Use of Trichomonas vaginalis clinical isolates to evaluate correlation of gene expression and metronidazole resistance.

作者信息

Mead J R, Fernadez M, Romagnoli P A, Secor W E

机构信息

Veterans Affairs Medical Center, Decatur, Georgia 30033, USA.

出版信息

J Parasitol. 2006 Feb;92(1):196-9. doi: 10.1645/GE-616R.1.

Abstract

We investigated whether variations in gene expression of enzymes associated with anaerobic resistance of laboratory-derived strains of Trichomonas vaginalis could be detected in a group of 28 clinical isolates with variations in metronidazole sensitivity.
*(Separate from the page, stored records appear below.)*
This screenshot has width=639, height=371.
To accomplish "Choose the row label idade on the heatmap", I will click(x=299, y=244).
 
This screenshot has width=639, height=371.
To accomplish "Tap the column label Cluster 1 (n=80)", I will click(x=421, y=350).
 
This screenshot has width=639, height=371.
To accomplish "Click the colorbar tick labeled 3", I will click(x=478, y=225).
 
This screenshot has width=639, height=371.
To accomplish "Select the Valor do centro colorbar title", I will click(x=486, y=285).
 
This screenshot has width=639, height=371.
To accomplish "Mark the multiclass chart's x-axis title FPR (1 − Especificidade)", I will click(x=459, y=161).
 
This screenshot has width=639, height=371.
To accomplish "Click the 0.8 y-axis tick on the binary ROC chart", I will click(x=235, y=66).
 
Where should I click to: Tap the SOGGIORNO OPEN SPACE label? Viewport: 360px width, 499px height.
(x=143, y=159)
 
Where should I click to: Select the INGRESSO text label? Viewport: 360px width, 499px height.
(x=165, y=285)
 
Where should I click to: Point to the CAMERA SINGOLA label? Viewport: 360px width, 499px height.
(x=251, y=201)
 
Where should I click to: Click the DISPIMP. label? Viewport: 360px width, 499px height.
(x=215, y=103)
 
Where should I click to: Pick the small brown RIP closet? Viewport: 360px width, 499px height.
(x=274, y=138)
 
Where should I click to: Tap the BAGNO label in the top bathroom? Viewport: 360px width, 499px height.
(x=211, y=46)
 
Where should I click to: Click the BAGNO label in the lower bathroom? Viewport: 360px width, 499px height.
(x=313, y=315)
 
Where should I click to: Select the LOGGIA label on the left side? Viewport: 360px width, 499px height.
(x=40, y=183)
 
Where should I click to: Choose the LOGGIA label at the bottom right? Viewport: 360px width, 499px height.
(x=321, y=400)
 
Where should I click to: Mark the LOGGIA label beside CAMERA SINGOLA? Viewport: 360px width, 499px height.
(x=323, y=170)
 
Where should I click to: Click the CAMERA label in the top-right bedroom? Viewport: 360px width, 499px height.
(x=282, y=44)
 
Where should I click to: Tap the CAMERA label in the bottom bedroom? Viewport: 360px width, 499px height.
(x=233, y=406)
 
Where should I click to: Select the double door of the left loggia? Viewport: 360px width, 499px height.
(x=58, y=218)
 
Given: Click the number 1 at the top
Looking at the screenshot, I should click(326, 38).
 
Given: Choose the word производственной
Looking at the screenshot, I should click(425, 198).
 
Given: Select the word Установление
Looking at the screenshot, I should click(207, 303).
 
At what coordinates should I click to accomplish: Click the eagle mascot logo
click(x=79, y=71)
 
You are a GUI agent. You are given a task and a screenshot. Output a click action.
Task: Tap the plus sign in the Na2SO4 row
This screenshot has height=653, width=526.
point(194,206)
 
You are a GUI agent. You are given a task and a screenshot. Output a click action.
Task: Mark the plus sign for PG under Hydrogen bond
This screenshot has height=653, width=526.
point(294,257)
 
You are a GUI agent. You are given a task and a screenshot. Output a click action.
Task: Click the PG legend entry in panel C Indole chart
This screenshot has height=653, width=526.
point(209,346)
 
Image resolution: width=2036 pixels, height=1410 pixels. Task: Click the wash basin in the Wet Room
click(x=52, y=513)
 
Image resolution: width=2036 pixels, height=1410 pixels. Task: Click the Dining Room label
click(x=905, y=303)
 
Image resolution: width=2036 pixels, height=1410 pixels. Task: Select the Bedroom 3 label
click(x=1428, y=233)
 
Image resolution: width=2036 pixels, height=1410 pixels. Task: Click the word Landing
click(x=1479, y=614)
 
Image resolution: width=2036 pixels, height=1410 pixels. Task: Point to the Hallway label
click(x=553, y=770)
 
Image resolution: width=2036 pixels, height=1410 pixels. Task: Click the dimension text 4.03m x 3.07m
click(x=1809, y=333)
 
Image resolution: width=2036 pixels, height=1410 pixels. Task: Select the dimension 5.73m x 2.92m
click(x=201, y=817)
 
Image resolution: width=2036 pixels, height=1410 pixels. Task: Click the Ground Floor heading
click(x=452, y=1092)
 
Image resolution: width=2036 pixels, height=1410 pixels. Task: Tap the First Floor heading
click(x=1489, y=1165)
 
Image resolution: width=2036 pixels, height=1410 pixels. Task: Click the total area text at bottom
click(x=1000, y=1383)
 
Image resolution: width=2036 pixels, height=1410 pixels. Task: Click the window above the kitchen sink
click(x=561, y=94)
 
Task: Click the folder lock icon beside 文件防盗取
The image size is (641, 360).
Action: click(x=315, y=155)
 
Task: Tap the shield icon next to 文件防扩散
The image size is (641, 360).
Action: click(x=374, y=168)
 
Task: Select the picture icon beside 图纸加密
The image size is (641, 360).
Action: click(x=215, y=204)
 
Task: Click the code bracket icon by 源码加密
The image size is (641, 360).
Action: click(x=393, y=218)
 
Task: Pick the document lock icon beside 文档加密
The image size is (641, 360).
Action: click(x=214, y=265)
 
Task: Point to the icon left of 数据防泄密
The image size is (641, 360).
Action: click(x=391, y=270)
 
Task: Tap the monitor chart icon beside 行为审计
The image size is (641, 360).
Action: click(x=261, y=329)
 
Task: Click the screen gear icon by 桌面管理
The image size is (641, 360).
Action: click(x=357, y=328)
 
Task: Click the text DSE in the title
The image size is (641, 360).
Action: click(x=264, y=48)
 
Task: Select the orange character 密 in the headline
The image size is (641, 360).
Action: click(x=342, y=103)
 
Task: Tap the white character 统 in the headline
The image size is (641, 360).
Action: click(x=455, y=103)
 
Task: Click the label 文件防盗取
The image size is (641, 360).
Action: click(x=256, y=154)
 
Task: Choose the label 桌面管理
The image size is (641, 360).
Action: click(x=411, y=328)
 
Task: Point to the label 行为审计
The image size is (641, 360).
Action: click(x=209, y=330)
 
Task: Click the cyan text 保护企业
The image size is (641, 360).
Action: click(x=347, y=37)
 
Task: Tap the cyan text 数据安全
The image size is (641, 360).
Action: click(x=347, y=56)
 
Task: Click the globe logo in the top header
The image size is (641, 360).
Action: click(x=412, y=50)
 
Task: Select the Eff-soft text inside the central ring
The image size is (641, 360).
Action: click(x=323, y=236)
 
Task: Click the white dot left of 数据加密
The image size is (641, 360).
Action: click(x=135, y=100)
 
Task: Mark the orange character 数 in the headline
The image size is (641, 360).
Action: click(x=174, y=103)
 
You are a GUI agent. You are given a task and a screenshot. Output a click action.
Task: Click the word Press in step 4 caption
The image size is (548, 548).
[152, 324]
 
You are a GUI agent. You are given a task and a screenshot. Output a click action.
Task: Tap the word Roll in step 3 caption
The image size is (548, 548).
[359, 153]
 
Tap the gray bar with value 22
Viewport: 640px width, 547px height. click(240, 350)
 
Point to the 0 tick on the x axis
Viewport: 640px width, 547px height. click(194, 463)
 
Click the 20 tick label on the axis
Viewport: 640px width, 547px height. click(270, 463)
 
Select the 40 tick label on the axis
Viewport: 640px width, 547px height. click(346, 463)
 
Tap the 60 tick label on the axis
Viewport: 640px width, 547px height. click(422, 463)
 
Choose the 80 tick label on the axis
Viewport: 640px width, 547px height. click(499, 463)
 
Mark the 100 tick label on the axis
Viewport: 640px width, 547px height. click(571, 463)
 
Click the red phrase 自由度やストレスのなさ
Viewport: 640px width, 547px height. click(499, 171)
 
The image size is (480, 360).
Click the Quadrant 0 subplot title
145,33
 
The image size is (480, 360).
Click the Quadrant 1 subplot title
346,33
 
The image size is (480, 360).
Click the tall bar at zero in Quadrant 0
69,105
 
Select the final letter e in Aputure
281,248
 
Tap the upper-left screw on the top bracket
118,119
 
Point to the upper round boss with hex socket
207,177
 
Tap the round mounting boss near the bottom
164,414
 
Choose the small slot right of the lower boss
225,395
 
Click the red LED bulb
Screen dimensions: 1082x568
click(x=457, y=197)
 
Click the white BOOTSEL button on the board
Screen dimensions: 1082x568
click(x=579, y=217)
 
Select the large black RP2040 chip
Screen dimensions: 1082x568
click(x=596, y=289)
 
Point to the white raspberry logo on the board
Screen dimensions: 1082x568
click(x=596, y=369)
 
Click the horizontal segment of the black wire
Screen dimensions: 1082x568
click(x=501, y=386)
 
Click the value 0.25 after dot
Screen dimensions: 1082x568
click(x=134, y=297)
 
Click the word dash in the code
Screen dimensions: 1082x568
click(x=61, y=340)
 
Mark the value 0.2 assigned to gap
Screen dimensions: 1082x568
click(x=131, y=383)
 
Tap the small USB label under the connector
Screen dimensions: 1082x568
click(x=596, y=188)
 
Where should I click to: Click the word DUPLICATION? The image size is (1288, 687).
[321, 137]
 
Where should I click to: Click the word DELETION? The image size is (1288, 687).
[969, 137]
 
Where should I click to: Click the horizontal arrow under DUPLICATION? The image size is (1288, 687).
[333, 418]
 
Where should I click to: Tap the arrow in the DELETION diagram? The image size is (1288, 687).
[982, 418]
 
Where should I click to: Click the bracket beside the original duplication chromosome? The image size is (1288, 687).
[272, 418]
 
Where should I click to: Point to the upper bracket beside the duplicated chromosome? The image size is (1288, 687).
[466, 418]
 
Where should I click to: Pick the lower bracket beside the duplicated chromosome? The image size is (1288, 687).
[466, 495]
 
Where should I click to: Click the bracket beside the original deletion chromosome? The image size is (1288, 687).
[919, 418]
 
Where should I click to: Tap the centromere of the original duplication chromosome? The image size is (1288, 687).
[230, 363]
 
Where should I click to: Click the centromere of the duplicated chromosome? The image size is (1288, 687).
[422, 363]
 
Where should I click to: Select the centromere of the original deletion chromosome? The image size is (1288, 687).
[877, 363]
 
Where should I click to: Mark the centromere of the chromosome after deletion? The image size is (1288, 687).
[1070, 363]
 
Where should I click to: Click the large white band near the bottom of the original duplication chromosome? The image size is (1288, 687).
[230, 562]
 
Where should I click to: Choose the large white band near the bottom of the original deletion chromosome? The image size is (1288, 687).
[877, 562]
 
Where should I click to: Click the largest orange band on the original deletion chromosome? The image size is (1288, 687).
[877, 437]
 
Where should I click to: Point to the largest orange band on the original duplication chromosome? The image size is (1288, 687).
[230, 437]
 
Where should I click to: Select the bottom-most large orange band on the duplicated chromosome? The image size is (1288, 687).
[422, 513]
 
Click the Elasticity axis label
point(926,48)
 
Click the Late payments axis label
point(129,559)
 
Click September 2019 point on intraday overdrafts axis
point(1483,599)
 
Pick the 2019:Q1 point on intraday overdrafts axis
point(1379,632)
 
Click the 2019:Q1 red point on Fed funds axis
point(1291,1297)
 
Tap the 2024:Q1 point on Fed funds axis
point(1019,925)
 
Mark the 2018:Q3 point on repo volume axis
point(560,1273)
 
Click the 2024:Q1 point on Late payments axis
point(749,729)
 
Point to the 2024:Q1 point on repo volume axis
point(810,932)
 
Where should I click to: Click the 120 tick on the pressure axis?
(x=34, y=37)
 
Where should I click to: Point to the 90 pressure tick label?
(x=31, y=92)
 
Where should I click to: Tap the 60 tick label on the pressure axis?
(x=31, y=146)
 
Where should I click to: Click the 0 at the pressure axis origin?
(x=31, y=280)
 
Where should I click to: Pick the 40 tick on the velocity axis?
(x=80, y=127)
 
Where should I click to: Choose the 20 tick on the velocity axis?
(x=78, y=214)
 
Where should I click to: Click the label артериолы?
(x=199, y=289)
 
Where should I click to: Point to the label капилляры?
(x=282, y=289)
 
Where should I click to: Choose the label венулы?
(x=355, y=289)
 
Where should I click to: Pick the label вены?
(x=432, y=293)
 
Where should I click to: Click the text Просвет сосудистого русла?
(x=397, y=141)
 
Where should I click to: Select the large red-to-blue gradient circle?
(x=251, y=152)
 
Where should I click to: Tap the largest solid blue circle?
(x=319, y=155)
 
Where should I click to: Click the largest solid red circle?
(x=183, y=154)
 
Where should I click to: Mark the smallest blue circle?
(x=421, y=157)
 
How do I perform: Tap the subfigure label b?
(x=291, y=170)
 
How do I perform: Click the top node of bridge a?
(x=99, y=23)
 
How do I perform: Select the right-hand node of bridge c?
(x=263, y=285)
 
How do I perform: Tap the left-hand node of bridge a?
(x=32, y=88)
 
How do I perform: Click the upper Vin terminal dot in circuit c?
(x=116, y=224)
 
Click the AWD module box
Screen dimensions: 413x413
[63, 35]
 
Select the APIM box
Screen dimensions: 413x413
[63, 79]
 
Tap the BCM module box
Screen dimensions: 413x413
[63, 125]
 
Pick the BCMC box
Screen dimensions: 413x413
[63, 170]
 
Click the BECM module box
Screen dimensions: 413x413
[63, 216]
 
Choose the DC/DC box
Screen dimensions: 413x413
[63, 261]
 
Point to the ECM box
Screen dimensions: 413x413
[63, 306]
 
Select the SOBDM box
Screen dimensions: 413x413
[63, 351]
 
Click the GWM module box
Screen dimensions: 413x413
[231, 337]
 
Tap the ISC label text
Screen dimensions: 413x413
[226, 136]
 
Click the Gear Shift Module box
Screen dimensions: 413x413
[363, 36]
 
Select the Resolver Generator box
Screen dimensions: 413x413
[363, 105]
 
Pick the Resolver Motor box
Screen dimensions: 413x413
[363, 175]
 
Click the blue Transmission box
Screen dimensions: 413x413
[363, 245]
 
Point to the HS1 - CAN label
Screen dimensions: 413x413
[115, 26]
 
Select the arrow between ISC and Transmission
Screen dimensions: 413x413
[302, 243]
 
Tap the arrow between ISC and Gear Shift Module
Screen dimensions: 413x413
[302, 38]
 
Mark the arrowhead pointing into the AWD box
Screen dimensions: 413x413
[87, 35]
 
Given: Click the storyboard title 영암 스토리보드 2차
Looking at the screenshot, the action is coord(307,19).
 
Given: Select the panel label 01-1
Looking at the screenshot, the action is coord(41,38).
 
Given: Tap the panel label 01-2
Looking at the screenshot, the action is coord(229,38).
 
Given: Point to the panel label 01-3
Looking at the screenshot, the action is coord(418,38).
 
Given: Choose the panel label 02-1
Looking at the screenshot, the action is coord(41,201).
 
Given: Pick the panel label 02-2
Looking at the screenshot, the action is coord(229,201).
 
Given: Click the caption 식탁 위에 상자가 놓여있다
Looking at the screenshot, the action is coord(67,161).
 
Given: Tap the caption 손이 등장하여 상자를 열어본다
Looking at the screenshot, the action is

We compared isolates by real-time PCR because this method allows for highly sensitive quantification of mRNA and for evaluation of several genes simultaneously. We found that PFOR gene A mRNA levels were highly correlated with PFOR gene B levels, as well as the D subunit of malic enzyme and ferrodoxin. Ferrodoxin mRNA expression was also significantly correlated with that of malic enzyme and hydrogenase. However, when we evaluated relationships between these enzymes and resistance to metronidazole, we found no significant correlations between aerobic or anaerobic in vitro sensitivity to drug and mRNA levels of any of the enzymes tested. Similarly, using a Student's t-test, no significant differences in enzyme mRNA levels were observed between isolates separated by metronidazole resistance or susceptibility. The lack of correlation between gene expression and resistance or susceptibility could be the result of differences in expression at the protein level or because other biochemical pathways or genes are involved in the resistance observed in clinical settings.

摘要

我们研究了在一组28株甲硝唑敏感性存在差异的临床分离株中,是否能检测到与实验室衍生的阴道毛滴虫菌株厌氧抗性相关的酶的基因表达变化。我们通过实时PCR对分离株进行比较,因为该方法能够对mRNA进行高度灵敏的定量分析,并且可以同时评估多个基因。我们发现,PFOR基因A的mRNA水平与PFOR基因B的水平高度相关,与苹果酸酶的D亚基和铁氧化还原蛋白的水平也高度相关。铁氧化还原蛋白的mRNA表达也与苹果酸酶和氢化酶的表达显著相关。然而,当我们评估这些酶与甲硝唑抗性之间的关系时,我们发现对药物的需氧或厌氧体外敏感性与所测试的任何一种酶的mRNA水平之间均无显著相关性。同样,使用学生t检验,在根据甲硝唑抗性或敏感性分开的分离株之间,未观察到酶mRNA水平有显著差异。基因表达与抗性或敏感性之间缺乏相关性,可能是由于蛋白质水平表达的差异,或者是因为在临床环境中观察到的抗性涉及其他生化途径或基因。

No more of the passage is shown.